◆ Prompt
Please return every line of the records below that contains the word "computer".

◆ Data provided
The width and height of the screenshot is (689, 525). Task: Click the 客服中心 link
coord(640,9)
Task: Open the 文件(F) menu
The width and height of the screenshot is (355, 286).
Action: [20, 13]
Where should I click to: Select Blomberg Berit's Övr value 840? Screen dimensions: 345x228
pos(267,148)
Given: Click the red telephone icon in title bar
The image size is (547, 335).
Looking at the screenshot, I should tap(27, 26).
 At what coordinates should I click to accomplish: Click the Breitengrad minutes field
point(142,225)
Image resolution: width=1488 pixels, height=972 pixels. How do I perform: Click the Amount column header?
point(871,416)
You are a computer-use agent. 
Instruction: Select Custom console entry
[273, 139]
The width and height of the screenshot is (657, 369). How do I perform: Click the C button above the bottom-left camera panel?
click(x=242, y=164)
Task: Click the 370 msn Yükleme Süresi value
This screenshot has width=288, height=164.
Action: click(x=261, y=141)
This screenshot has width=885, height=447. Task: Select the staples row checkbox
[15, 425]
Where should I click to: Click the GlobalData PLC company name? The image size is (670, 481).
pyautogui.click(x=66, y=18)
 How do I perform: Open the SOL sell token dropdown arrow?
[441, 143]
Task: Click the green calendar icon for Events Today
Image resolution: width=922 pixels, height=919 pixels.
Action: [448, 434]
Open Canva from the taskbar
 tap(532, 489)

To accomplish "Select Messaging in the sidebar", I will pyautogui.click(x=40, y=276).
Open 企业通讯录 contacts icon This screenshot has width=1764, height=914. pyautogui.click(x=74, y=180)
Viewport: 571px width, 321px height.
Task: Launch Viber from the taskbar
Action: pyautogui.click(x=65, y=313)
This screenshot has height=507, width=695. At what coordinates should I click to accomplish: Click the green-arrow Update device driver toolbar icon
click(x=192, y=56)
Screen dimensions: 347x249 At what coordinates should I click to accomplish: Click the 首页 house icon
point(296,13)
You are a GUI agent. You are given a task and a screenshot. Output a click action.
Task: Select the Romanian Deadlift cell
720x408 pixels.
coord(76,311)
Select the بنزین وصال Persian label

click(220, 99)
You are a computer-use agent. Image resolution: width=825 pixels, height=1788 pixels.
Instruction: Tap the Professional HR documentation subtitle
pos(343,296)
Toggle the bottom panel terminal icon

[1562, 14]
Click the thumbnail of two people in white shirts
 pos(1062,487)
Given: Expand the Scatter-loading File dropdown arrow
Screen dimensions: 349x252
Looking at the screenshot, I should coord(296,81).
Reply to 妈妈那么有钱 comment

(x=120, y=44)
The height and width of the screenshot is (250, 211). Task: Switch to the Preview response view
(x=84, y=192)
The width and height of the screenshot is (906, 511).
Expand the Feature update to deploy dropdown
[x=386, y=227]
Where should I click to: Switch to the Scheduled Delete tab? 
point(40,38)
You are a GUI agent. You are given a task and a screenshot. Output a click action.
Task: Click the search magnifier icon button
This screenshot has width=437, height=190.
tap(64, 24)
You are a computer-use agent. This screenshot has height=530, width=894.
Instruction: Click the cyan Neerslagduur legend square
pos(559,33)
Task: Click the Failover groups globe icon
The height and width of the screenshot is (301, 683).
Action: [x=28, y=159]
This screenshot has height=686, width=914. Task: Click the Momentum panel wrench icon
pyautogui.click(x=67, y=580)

◆ Solved problem
You are a computer-use agent. 
You are a computer-use agent. Image resolution: width=825 pixels, height=1788 pixels.
You are a computer-use agent. This screenshot has height=530, width=894.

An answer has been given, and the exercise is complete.